» **Required tasks**:
**1.** In the health care interview, how much is the rebate that seniors will get this year if they fall into the "doughnut hole"?
**2.** Write what comes next in the health care interview, starting after its final line.

» **Reading passage**:
⟨
Q: Are you hearing a lot of anger still?
A: I know there's still a lot of people who are angry, they're upset. Sometimes it's a fear of the unknown. Particularly at a time like now when we are in a recession, I think that's even more heightened, but it's exactly also why we needed to do this bill.
Colorado's Fourth District (Wikimedia Commons)
Q: Do you have a harder time selling the law to rural constituents than to those in Ft. Collins?
A: They are more skeptical, but honestly they have the most to gain.
We're going to be doing a lot more outreach at senior centers as well. I think also seniors have questions on how Medicare is impacted. This is a really good bill for Medicare, it puts it on a more sustainable path without cutting any benefits. Seniors now are going to get a $250 rebate this year if they fall into the (prescription drug benefit) "doughnut hole," and most seniors don't realize that. Preventive care is now covered under Medicare without any kind of copay.
They don't know what's in the bill, so they're a little scared (about cuts to Medicare). (There are) no cuts to benefits in this bill. The bundling of payments to hospitals, for instance, these are not things that affect the patient, but they really help to streamline the system without reducing benefits.
Q: Do you think that some of your constituents could end up being hurt by the law?
A: There's always going to be unintended consequences in any legislation, so our job now is to make sure that we're implementing this in a way that does meet our deficit reduction goals.
Q: Were there things in the Senate bill that you would have changed?
⟩
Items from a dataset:
⟨
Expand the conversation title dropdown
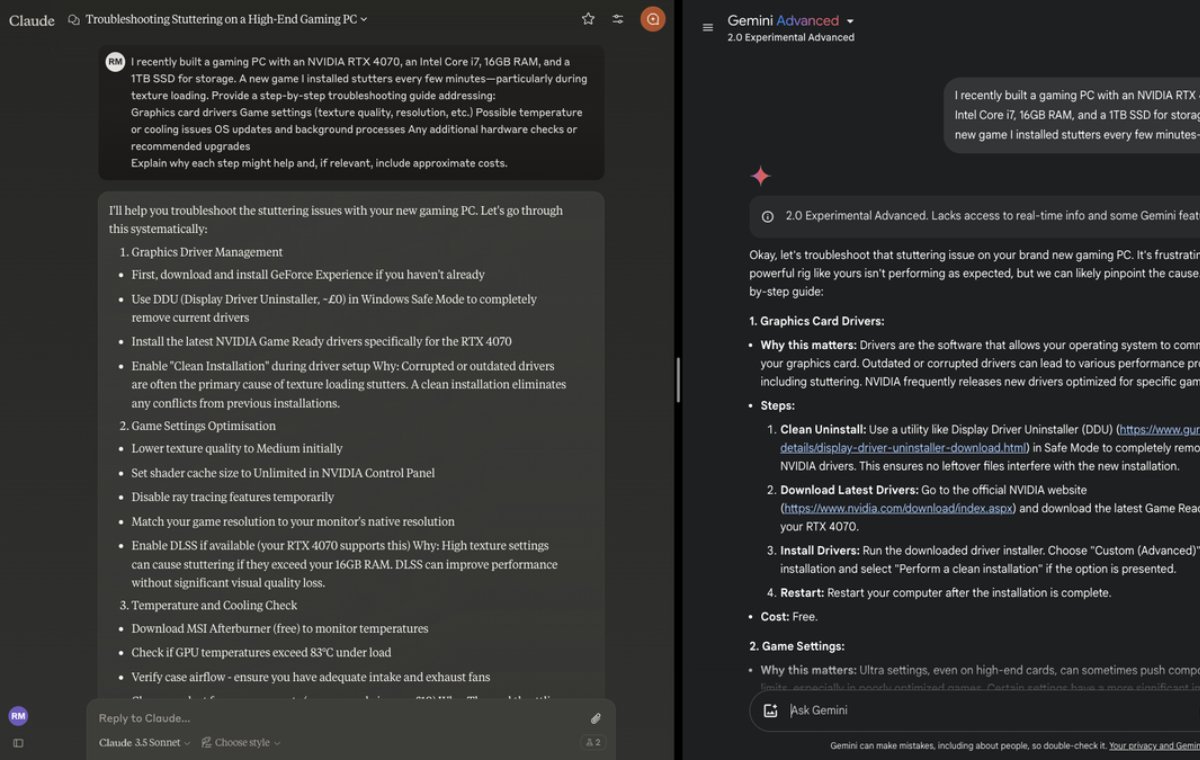 click(363, 19)
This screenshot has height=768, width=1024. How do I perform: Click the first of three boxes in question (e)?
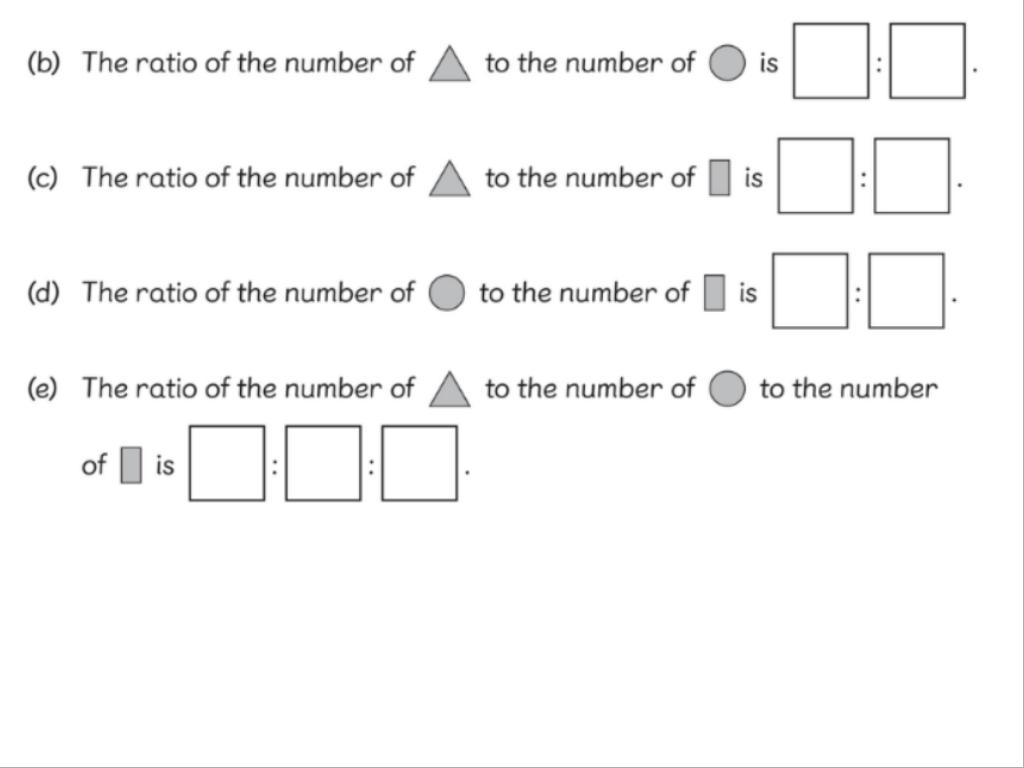pyautogui.click(x=227, y=463)
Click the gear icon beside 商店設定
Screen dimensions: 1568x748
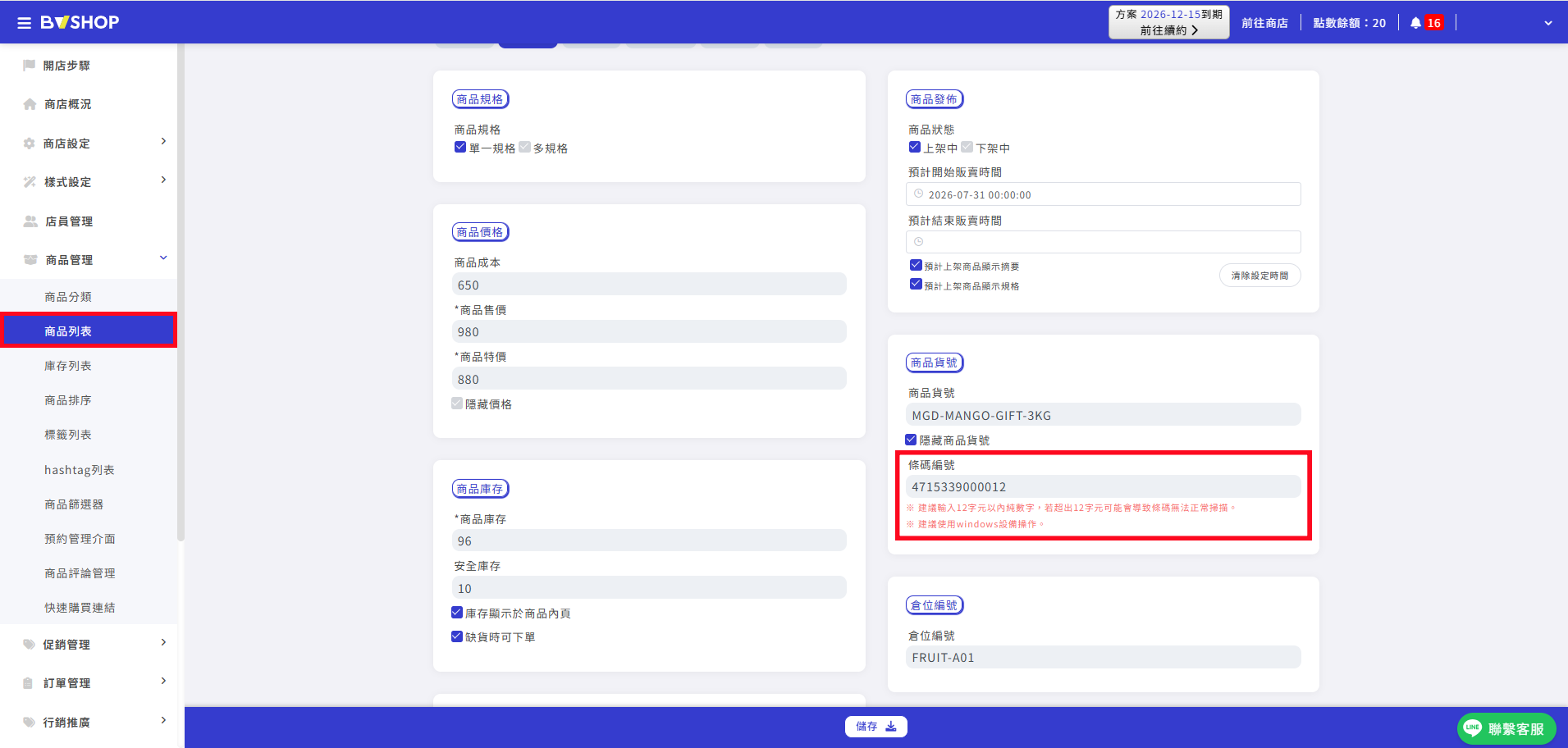pyautogui.click(x=30, y=144)
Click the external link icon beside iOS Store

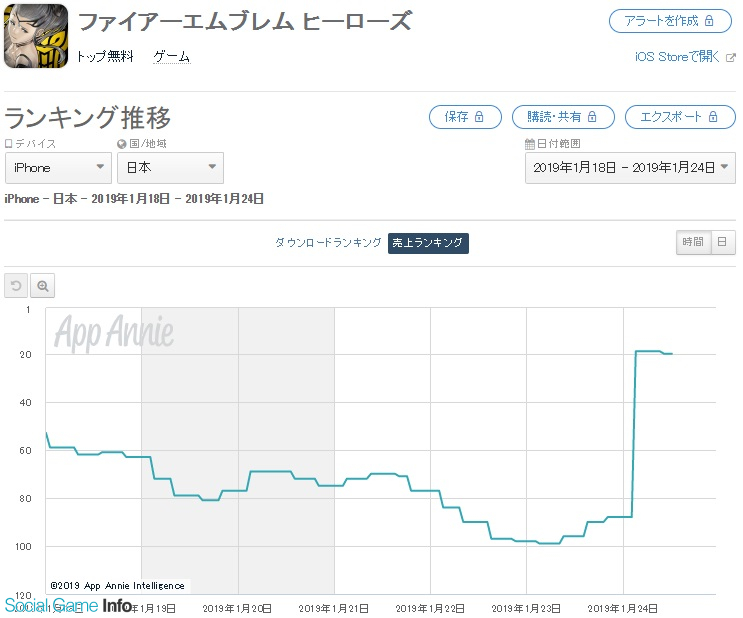coord(731,57)
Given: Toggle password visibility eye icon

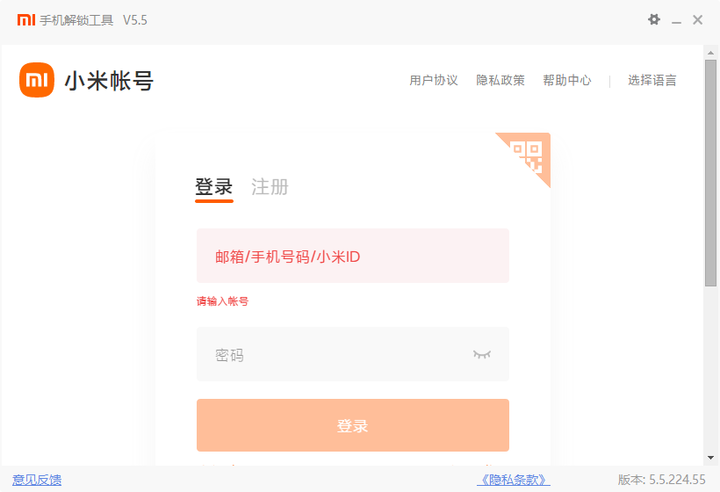Looking at the screenshot, I should (482, 354).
⟩
» **Results**:
**1.** $250.

**2.**
A: I was glad that all those special deals were eliminated, and I think we're going to continue to tweak it. I do have some concerns about a large expansion of the Medicaid program. Initially I was very concerned that this was going to be an additional burden on the states at a time when none of our states have any money at all. So the federal government for the next couple of years is going to fund that increase, but then it'll be back on the states again.
So I think we need to take a look at the Medicaid program to also make sure that it is sustainable through the long run and that we're finding a way to save costs. We should look at things like potential copays (for Medicaid), which we don't have right now. I think everyone should have some skin in the game.
Q: Have you heard anything from lawmakers that might be a significant change in the law?
A: I've heard a lot of discussion from some Republicans about repealing the bill, but I haven't heard any specifics. I mean, do you want to repeal the free preventive care in Medicare? Do you want to repeal the fact that this year if you have a child with a pre-existing condition they can finally get insurance? Do you want to repeal the tax credits for small businesses?
My one concern is that we've done some things in the bill to make Medicare sustainable, in the long run, but we need to do that for Medicaid as well.
Q: Will you regret your vote if you lose in November?
A: I'm proud to have voted for it. I mean you can agonize over every single vote here in Congress and say 'Oh my gosh, this is the one that does me in.' My job is to look at every piece of legislation and make sure it's good for my district and make sure it's good for our country and for our future. And that's what I have to do.
Q: Did you speak with President Barack Obama before you decided to back the Senate bill?
A: Before I made a decision, I wanted to see the CBO analysis. I read it and then made my decision right after that. I did not speak with the president beforehand, there was no arm-twisting involved. I looked at the bill, it was a good bill, so I said I was going to vote for it. After I made my announcement to our local press, I was shocked - I got a call (from him) on my cell phone (thanking me).